Here's how it gets installed (assuming male threads outward):
- Drill a 13/16" hole in your pot (while 13/16" is ideal, you can use 3/4" or 7/8" as well. 7/8 is recommended for thicker wall material).
- Deburr the hole (file or sand the sharp edges),
- Degrease the fitting and pot wall with paint thinner, acetone, etc.
- Remove the compression nut from the fitting, remove the internal ferrules, then thread compression nut back on until it bottoms out.
- Remove the nut and washer from the install tool and then insert the bolt of the install tool into the PTbulkhead fitting until the large diameter die contacts the pot wall.
- On the inside of the pot, install the washer and thread on the nut until hand snug. Jiggle the install tool from outside to ensure the die is not jammed up off center. If it loosens up, re-snug the nut hand tight again.
- Apply liquid flux to the fitting on the inside of the pot. This will ensure flux coverage when the fitting is pulled into place, but also acts as a lubricant.
- With a pair of wrenches of some sort, tighten the bolt/nut to pull the fitting through the hole until the large ring at the female end of the fitting makes contact with the inside of the pot wall.
- Be sure not to over pull the fitting because it is possible to open the hole up too much such that the fitting is not longer a tight fit!
- We find it best at this point to prop the pot up between two saw horses or something similar with the male side of the fitting facing down so that the solder will pool evenly. Apply a little more flux, heat with a propane torch and apply Stay Brite silver solder to the joint on the inside of the pot.
- After letting the joint naturally cool for about 15 minutes, clean up the area and polish the heat affected areas with bar keeper's friend or a felt wheel with polishing compound to return the area to the original luster. Note that the burnt flux is water soluble so aggressive solvents are not necessary.
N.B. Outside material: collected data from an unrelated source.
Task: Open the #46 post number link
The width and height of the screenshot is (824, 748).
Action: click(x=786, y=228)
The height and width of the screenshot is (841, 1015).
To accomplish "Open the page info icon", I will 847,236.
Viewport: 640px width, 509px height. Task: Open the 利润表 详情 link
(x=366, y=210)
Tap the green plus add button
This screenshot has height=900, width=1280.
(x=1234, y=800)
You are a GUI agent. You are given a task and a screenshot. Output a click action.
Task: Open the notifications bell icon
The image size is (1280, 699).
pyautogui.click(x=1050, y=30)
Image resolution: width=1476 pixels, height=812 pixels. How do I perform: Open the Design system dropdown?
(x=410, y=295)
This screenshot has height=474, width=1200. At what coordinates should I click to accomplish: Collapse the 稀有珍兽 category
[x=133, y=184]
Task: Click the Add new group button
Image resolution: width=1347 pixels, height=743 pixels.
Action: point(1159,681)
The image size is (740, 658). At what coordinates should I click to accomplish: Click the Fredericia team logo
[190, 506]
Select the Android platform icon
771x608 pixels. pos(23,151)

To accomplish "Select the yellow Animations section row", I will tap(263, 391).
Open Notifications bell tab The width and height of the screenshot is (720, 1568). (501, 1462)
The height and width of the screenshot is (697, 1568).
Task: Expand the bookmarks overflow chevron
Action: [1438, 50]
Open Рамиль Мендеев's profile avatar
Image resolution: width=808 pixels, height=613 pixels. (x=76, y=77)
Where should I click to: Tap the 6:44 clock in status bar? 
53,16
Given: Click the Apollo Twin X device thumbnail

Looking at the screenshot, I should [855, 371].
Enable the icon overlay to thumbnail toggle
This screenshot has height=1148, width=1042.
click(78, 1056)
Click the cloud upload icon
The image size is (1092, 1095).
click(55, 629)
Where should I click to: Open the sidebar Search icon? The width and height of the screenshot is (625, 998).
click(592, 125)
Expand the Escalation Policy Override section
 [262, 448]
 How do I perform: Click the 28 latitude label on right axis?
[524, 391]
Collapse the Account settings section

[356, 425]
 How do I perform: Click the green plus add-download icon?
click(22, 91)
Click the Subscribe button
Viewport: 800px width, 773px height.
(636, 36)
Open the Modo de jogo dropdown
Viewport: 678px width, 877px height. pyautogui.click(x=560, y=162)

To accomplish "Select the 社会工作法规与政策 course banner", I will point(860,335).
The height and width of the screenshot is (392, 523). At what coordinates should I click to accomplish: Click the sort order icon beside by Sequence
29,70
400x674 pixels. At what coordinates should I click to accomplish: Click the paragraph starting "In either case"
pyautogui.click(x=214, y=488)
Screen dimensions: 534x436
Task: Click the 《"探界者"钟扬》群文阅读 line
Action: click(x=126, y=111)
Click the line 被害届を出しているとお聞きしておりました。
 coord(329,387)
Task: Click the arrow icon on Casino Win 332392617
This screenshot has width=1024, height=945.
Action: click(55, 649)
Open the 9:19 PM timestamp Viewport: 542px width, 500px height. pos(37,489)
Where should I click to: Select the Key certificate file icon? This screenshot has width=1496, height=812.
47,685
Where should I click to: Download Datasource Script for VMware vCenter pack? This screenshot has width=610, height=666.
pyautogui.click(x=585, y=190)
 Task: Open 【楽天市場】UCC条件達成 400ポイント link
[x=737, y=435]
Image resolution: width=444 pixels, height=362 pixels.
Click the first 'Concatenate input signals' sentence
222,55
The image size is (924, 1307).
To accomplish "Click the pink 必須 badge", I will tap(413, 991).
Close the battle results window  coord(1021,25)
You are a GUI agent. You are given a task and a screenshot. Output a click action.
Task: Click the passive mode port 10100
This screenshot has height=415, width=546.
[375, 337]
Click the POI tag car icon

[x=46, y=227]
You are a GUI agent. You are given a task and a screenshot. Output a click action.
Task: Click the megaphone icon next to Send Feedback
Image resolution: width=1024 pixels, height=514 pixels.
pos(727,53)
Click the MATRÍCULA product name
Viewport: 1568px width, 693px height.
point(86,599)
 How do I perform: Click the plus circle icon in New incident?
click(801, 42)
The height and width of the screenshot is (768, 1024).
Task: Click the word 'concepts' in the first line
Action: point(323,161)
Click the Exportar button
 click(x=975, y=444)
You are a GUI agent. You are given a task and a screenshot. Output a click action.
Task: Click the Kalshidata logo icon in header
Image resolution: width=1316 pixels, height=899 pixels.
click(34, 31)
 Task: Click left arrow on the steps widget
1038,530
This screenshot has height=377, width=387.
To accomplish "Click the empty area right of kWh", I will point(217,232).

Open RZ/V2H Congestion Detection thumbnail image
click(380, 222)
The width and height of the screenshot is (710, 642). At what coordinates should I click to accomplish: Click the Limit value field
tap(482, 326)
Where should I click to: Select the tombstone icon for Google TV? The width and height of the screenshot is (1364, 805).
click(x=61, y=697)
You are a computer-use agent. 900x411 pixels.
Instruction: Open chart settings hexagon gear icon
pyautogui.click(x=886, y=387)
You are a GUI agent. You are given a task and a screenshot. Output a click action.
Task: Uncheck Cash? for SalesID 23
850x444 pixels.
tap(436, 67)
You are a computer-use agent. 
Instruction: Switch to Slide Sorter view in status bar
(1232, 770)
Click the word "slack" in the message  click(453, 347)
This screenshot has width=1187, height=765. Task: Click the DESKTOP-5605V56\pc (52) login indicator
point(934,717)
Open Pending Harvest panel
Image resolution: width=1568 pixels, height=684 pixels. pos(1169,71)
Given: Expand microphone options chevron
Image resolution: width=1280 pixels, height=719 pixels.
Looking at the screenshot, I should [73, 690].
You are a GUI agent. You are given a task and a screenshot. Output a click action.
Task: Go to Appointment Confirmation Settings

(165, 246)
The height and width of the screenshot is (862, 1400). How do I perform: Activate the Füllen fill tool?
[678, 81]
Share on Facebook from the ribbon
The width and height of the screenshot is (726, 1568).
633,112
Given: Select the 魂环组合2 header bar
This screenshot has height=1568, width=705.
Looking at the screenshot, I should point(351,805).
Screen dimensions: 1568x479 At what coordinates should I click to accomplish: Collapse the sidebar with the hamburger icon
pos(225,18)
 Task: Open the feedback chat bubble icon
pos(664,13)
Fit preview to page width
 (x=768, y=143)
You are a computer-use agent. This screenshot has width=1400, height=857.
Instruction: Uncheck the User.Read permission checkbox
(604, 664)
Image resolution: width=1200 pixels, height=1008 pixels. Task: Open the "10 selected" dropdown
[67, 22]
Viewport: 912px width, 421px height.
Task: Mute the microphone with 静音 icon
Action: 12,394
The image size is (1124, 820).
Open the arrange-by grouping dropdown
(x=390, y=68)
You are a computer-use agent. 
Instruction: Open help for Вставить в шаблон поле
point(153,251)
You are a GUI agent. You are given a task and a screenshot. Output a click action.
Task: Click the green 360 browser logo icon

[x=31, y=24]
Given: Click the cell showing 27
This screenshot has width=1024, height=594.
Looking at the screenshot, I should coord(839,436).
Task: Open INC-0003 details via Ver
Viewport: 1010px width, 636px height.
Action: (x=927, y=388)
The install tool is available separately as an accessory. It can be used over and over to install many PTbulkhead fittings.
NOTE: Stainless steel cannot be soldered to aluminum pots. Also, you cannot use standard plumbing flux found in big box stores. You MUST use special liquid acid flux such as found in our accessory silver soldering kits when soldering stainless steel together or to brass or copper.
This fitting is "Bore Through" meaning a 1/2" OD tube will slide all the way through if you want it to.
Stainless Steel Ferrules: Many customers want to use SS ferrules for strength. We find that nylon ferrules are fine for almost all applications including HERMS coils as they seal onto tubing without having to overly torque the compression nut. If you choose stainless ferrules, please first understand how they work.
The compression nut on this fitting will need to be tightened much tighter than you are thinking in order to swage the thin SS ferrule into the surface of the SS tubing. Go ahead. Picture how tight you'll make that nut. Nope. Way tighter sir. When the pull through fittings are installed in the pot, there is no easy way to swage the ferrules because your HERMS coil will be in the way of tightening the nut as tight as you need to and there's no wrench flats on the fitting itself and you would likely tear the solder joint apart if you're not careful.
OK, you understand but you still want to use SS ferrules. Here's the only way we can figure getting it done. First, make sure the area of your SS tubing that will sit inside the compression fitting is perfectly round and smooth. Since most of this tubing is seam welded, there may be a tiny ridge down the weld line. Sand this ridge smooth to reduce the amount of effort in the following steps. You MUST purchase another 1/2" tube compression fitting such as the 1/2" NPT x 1/2" tubing compression to use temporarily as a swaging tool. I know it's confusing but bear with me.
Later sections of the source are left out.